We need a paradigm shift that moves away from the old way of thinking about employee engagement and shifts to a new approach centring on employee empowerment.

What does an empowered workforce look like? 

A Clear Line of Sight:  Most people have ideas on how to improve their day job.  But an empowered employee will know exactly how their ideas will positively impact the wider business while achieving a greater sense of purpose from their efforts. 

A Creative Mindset: Creativity is widespread across every workforce, from leaders to front-line workers.  With the proper support from management, the creative mindset of employees can drive meaningful change that enriches their daily work and contributes to business imperatives.

Local Ownership: Nobody can drive process, service, and product improvements better than the people who deliver them daily.
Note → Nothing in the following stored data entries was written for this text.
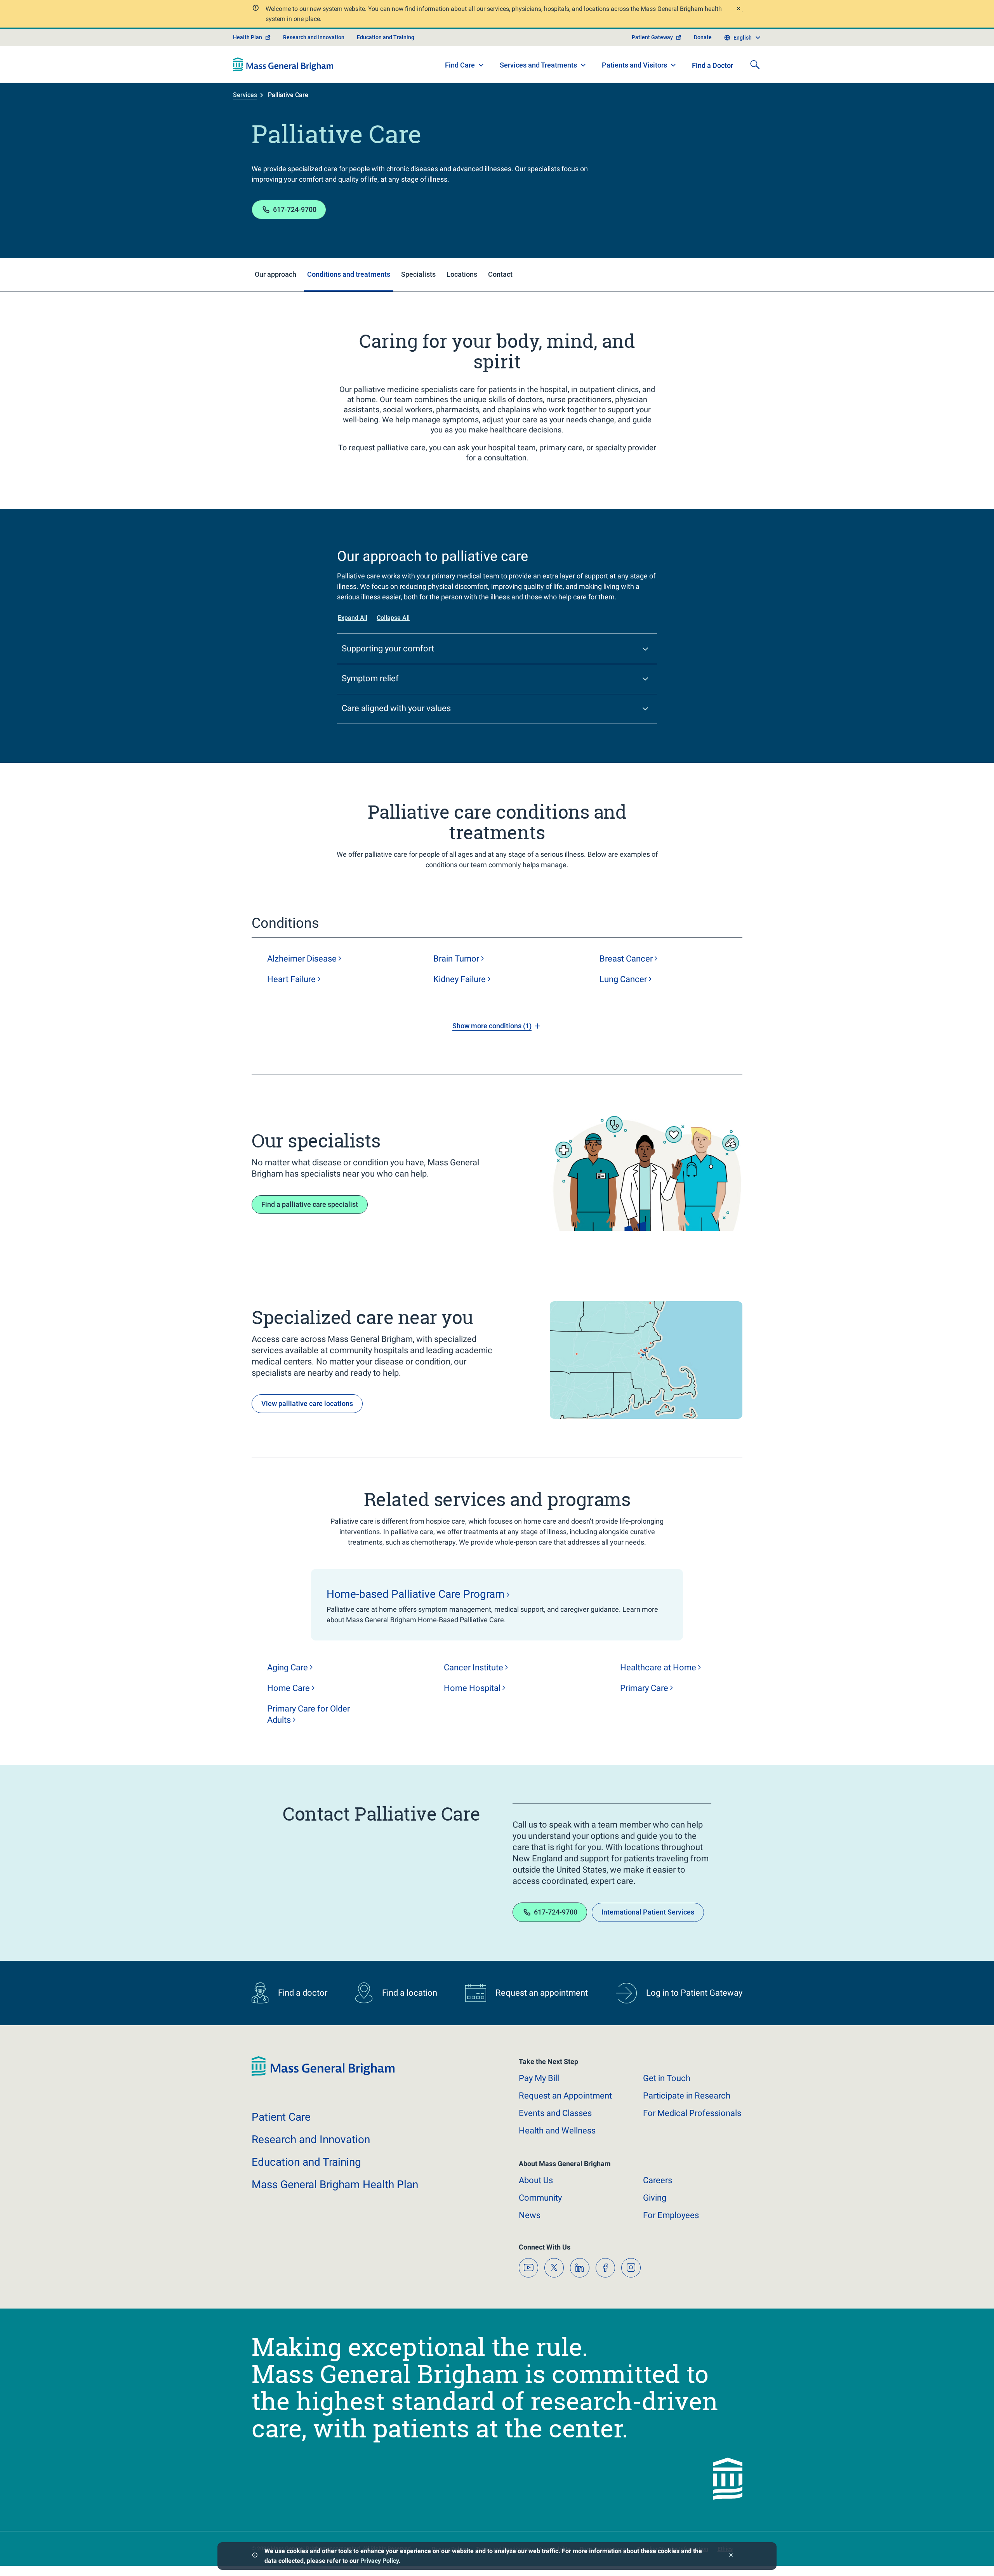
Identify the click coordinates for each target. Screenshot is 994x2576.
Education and (306, 2162)
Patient (281, 2117)
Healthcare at (658, 1667)
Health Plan (247, 37)
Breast (626, 958)
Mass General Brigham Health (335, 2184)
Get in (666, 2078)
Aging (287, 1667)
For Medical (692, 2113)
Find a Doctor (712, 65)
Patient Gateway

By moving from a centrally planned to a local ownership model, local teams will take greater pride in their work and help their team and the organisation realise, rather than miss, more opportunities,

A Trusting Environment: Two-way trust between leaders and employees is a cornerstone of workforce commitment, accountability, and performance.  A transparent framework that helps leaders and employees follow through on their promises to each other is key to building that trust.    

A Focus on Outcomes: A focus on outcomes is essential for everyone – from employees, team, business unit and the organisation’s bottom line.  A management focus on achieving, sharing, and celebrating results – even from those with failures that provide key learnings – will prove to the workforce that their feedback drives change.

The Time for Change?

So, if the collective definitions of employee engagement, as described by Gallup, Forbes et al.  are the real end goal, is it time to think about how we change the perception of our workforce about employee engagement from being something that we do to them, to something that is part of them?

Let’s adopt the use of more appropriate language to start that shift in mindset. Let’s stop talking about employee engagement and start talking about employee empowerment.

And circling back to our tongue in cheek warning at the start of this blog (we hope it didn’t stop you from reading!), isn’t it about time that our job titles better describe what we are, or should be doing.